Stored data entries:
- Opening Delimiter -

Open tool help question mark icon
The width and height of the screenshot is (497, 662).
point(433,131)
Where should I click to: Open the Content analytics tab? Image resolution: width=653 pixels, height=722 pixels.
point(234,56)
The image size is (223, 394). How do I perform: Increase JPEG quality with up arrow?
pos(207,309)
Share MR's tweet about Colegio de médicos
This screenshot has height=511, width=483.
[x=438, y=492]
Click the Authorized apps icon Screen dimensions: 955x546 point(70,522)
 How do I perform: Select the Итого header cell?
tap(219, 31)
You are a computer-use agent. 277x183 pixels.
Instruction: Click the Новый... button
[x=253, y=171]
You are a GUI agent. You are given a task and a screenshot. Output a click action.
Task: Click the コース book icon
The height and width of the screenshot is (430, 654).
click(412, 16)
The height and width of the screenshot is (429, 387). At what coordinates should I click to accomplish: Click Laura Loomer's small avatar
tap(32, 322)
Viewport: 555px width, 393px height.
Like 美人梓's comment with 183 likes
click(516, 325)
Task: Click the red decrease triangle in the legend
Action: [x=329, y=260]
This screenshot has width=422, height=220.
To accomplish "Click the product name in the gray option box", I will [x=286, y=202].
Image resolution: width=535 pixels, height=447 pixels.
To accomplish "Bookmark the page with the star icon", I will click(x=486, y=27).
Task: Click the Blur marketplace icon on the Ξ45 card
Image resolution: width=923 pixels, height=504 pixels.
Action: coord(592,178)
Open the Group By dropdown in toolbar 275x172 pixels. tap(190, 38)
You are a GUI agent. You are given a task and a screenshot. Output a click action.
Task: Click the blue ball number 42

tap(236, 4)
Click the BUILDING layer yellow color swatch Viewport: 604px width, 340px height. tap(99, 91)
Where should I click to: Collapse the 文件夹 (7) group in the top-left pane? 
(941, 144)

- Closing Delimiter -

**Task to complete:**
Copy every line in the records above that contains the word "icon".

**Exercise output:**
Open tool help question mark icon
Click the Authorized apps icon Screen dimensions: 955x546 point(70,522)
Task: Click the コース book icon
To accomplish "Bookmark the page with the star icon", I will click(x=486, y=27).
Task: Click the Blur marketplace icon on the Ξ45 card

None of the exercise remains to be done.